Children With Type I Interferonopathy: Commonalities and Diversities in a Large Patient Cohort
Fatih Haşlak, Huseyin Kilic, Sezgin Şahin, Büşra Hotaman, Memnune Nur Çebi, Mehmet Yıldız, Amra Adroviç, Aybüke Gunalp, Elif Kılıç Könte, Esma Aslan, Ümit Gül, Nergis Akay, Yilmaz Zindar, Fitnat Uluğ, Serhat Güler, Ayça Kıykım, Sezin Aydemir, Kenan Barut, Sema Saltık, Haluk C. Cokugras, Özgür Kasapçopur
Abstract
Objective This study aimed to provide a comprehensive overview of the clinical features, laboratory and screening results, treatment options, and outcomes of patients with type I interferonopathy. Our secondary goal was to identify the predictors of long-term morbidity or mortality. Methods We included children with genetically confirmed type I interferonopathies, with a follow-up duration of > 1 year. Data were obtained retrospectively from medical records. Results Of the 40 eligible patients for the study, 52.5% were female, with a median age of disease onset of 1.5 years (range 0.1-13.2 yrs).

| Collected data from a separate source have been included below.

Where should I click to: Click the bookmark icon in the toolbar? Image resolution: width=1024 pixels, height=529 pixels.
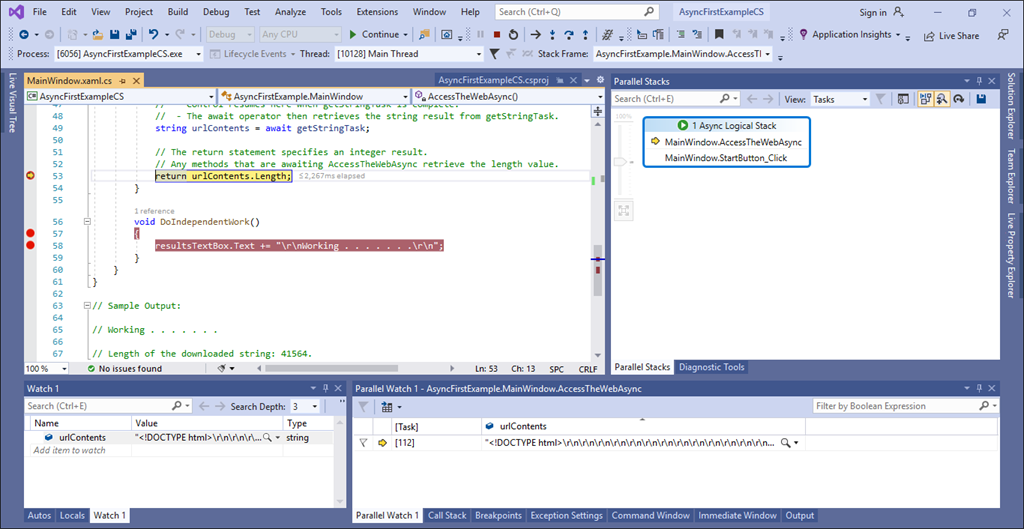pyautogui.click(x=718, y=34)
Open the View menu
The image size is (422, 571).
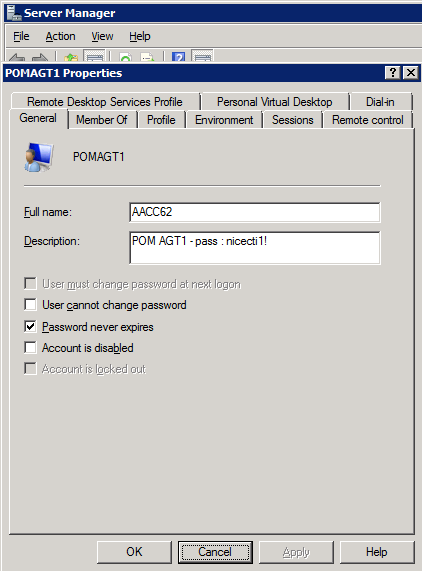[x=102, y=36]
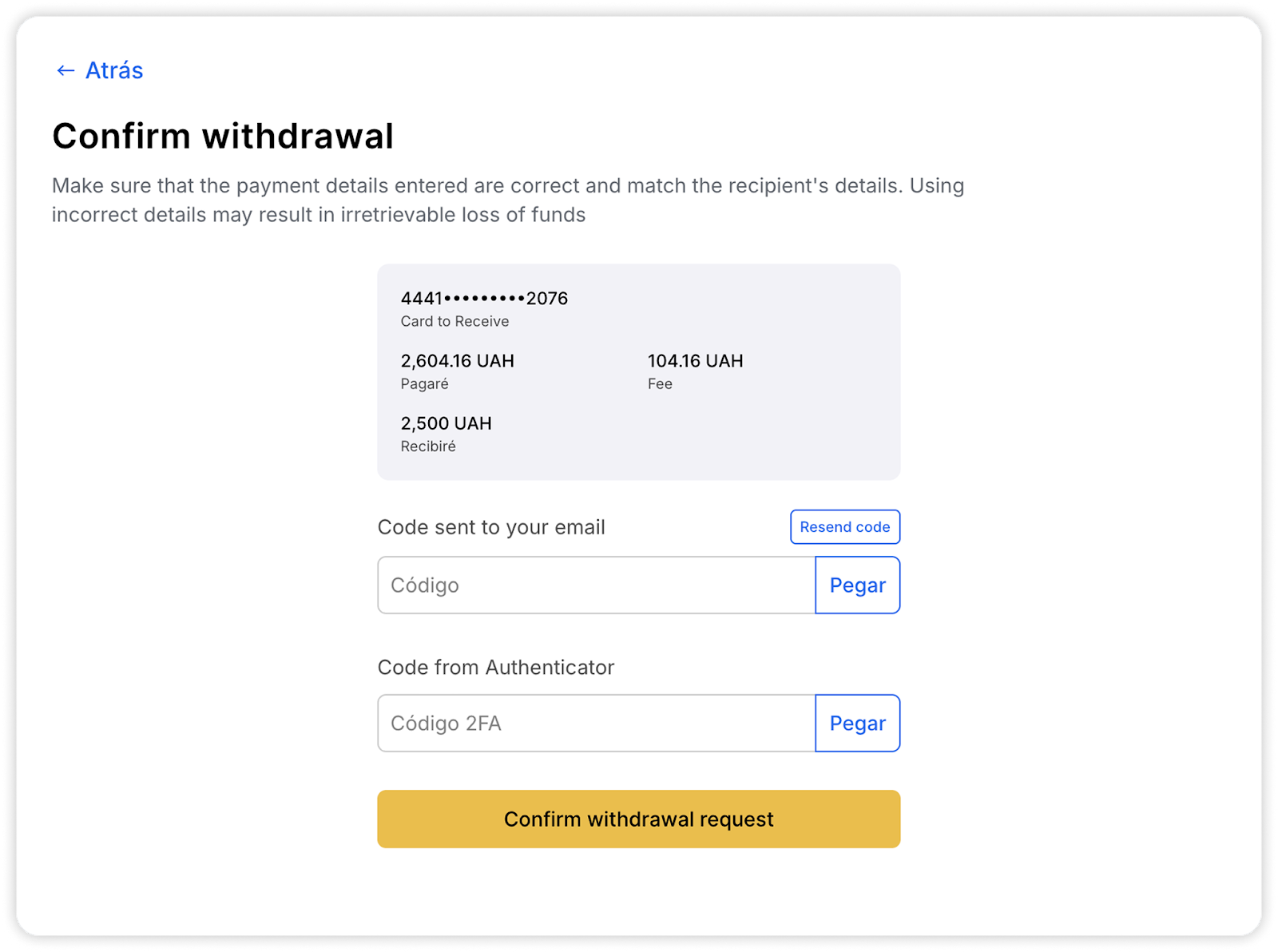The height and width of the screenshot is (952, 1278).
Task: Click the 104.16 UAH fee amount
Action: (x=695, y=361)
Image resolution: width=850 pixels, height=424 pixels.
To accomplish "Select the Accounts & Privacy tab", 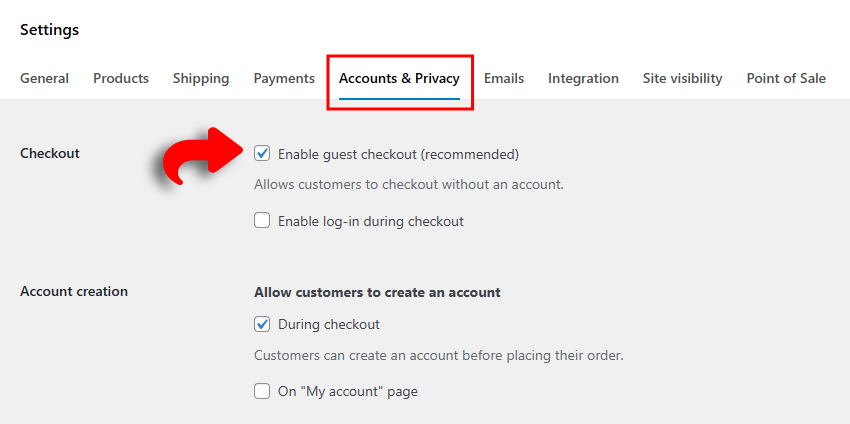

They were diagnosed at an average age of 6.8 (SD 4.6) years. Aicardi-Goutières syndrome was the most common diagnosis (n = 15, 37.5%). The central nervous system was the most frequently affected system (n = 27, 67.5%). Janus kinase inhibitors were administered to 17 (42.5%) patients. Twenty-five patients (62.5%) developed at least 1 permanent morbidity or died during follow-up; thus, they were included in the poor outcome group. Although younger age at disease onset, intracranial calcification (ICC), and lack of chilblains and elevated acute-phase reactants were significant in univariate logistic regression analysis, only ICC on magnetic resonance imaging at admission (adjusted odds ratio 19.69, 95% CI 1.08-359.05, P = 0.04) was found to be a significant predictor of poor outcomes in multivariate logistic regression analysis. Conclusion For the first time, we evaluated the predictors of poor outcomes in patients with type I interferonopathy with a broad spectrum of subtypes. Further, our study’s unique patient characteristics can provide valuable insights into these extremely rare conditions.